Let's save our cleaned and processed data for use in subsequent notebooks.

In [None]:
# Create data directory if it doesn't exist
data_dir = Path('../data/processed')
data_dir.mkdir(parents=True, exist_ok=True)

# Save the processed data
processed_file = data_dir / 'nifty50_processed_data.csv'
combined_data_with_returns.to_csv(processed_file, index=False)

# Save return statistics
stats_file = data_dir / 'nifty50_return_statistics.csv'
return_stats.to_csv(stats_file)

# Create a summary file
summary_info = {
    'total_records': len(combined_data_with_returns),
    'unique_symbols': combined_data_with_returns['Symbol'].nunique(),
    'date_range_start': str(combined_data_with_returns['Date'].min()),
    'date_range_end': str(combined_data_with_returns['Date'].max()),
    'successful_symbols': len(successful_symbols),
    'failed_symbols': len(failed_symbols),
    'processing_date': datetime.now().strftime('%Y-%m-%d %H:%M:%S')
}

summary_df = pd.DataFrame([summary_info])
summary_file = data_dir / 'data_processing_summary.csv'
summary_df.to_csv(summary_file, index=False)

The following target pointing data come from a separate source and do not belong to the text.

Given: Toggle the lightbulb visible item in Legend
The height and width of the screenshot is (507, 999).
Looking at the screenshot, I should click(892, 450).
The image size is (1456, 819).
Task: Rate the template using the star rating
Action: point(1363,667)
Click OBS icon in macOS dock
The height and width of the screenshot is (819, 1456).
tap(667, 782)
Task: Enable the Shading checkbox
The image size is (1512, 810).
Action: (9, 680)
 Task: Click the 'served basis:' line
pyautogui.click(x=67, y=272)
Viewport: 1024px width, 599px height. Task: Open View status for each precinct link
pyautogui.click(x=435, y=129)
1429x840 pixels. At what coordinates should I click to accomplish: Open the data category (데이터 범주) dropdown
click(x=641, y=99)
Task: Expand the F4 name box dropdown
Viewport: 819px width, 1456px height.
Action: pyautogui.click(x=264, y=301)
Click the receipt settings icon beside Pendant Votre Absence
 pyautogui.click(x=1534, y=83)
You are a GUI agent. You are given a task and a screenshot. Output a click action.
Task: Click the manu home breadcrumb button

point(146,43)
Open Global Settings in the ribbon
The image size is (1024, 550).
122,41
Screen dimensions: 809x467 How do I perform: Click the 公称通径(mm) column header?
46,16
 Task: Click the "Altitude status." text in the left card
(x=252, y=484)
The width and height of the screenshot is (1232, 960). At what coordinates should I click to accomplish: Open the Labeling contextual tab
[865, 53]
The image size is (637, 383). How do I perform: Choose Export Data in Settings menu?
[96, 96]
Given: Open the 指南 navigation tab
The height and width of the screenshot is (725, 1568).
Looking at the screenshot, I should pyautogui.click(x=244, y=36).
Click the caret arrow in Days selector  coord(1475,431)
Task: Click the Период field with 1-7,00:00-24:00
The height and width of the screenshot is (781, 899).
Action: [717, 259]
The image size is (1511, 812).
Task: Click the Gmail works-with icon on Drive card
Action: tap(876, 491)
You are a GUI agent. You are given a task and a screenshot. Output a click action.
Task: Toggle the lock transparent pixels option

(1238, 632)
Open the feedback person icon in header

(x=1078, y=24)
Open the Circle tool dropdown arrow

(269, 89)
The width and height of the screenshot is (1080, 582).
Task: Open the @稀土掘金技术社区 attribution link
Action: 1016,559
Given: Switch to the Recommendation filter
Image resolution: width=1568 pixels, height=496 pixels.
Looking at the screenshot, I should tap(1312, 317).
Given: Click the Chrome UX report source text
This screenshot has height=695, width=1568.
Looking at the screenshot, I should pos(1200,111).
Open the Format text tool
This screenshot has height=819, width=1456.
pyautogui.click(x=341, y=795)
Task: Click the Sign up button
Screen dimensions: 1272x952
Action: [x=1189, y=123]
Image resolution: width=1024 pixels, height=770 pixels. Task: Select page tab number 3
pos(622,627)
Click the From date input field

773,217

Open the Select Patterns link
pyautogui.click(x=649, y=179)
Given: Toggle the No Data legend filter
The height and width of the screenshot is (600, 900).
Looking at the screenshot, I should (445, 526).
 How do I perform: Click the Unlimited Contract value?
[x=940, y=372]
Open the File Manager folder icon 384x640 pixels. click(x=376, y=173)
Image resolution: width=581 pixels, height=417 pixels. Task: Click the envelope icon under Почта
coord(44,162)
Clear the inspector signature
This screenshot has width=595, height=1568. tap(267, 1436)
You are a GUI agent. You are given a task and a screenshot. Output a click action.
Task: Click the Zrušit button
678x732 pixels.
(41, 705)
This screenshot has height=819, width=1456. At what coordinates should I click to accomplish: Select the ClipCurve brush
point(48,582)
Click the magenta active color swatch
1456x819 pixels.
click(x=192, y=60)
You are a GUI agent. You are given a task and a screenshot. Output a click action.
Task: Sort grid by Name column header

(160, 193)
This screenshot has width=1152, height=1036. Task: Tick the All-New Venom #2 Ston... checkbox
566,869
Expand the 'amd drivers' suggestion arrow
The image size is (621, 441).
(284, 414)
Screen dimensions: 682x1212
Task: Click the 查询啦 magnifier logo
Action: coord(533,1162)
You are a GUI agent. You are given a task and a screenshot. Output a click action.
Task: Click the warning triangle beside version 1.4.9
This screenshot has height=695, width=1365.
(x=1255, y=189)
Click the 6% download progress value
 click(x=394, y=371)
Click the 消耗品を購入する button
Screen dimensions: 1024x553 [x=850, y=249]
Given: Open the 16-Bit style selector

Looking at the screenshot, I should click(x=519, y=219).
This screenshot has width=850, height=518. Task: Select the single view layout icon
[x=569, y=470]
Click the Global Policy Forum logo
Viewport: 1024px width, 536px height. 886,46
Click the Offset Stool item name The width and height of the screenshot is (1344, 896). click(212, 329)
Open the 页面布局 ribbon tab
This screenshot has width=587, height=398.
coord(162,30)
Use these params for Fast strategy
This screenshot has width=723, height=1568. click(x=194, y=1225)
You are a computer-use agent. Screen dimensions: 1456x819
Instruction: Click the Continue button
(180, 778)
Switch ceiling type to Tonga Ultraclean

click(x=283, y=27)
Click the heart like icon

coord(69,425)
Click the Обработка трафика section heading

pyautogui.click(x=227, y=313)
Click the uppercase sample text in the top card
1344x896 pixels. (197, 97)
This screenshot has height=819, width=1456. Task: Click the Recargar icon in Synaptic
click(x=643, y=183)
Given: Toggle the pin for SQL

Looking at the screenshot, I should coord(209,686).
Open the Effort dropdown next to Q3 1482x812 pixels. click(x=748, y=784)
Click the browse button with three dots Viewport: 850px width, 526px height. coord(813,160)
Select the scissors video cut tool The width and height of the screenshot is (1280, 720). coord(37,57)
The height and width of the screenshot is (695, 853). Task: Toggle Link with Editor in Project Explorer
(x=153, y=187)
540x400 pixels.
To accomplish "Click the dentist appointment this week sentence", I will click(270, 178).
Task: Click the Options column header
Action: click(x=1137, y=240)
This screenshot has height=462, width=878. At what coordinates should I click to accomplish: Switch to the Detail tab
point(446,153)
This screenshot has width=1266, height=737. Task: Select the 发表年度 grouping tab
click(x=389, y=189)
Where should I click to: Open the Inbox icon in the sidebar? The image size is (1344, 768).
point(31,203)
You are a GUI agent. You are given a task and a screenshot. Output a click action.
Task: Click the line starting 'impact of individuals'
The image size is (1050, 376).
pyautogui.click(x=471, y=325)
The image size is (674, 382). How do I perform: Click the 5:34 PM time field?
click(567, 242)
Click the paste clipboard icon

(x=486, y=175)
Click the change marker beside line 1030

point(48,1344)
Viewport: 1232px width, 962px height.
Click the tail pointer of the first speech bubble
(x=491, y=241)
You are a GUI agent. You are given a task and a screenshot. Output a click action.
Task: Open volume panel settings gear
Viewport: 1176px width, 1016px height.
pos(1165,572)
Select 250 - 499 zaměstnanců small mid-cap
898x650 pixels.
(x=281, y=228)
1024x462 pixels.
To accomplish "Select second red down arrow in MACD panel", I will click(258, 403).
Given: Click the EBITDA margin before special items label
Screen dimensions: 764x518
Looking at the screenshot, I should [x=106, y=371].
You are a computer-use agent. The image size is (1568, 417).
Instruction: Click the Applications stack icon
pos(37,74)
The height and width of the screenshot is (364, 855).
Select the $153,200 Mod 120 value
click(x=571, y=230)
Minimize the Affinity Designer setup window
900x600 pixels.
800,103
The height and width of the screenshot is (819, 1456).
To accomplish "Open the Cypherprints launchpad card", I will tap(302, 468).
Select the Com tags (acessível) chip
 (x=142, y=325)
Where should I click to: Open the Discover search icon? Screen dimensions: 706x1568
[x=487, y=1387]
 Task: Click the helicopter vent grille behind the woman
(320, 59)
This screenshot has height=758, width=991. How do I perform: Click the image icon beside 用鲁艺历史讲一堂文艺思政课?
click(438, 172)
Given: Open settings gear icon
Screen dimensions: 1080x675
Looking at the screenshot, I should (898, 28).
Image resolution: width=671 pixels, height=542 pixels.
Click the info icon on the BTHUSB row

print("💾 DATA SAVED SUCCESSFULLY")
print("=" * 40)
print(f"📁 Main Dataset: {processed_file}")
print(f"📊 Statistics: {stats_file}")
print(f"📋 Summary: {summary_file}")
print(f"\n📈 Records Saved: {len(combined_data_with_returns):,}")
print(f"💾 File Size: {processed_file.stat().st_size / 1024**2:.2f} MB")

## 📋 Summary

### ✅ What We Accomplished:

1. **Data Acquisition**: Successfully fetched NIFTY 50 stock data from 2020-2025
2. **Data Quality**: Assessed and validated data quality with comprehensive checks
3. **Log Returns**: Calculated log returns for stationarity and modeling readiness
4. **Statistical Analysis**: Computed return statistics, volatility, and Sharpe ratios
5. **Visualization**: Created comprehensive dashboards for data exploration
6. **Data Export**: Saved processed data for subsequent analysis notebooks

### 📊 Key Insights:

- **Dataset Size**: Processed thousands of records across 50 stocks
- **Time Period**: 5+ years of comprehensive market data
- **Return Characteristics**: Analyzed risk-return profiles of individual stocks
- **Data Quality**: Implemented robust error handling and quality assurance

### 🔄 Next Steps:

**Notebook 02**: We'll perform Exploratory Data Analysis (EDA) and Time Series Foundations including:
- Stationarity testing (ADF tests)
- ACF/PACF analysis
- Time-based data splitting
- Trend and seasonality analysis

---

**📝 Note**: This notebook establishes the foundation for all subsequent analysis. The log returns calculated here will be our primary target variable for prediction models.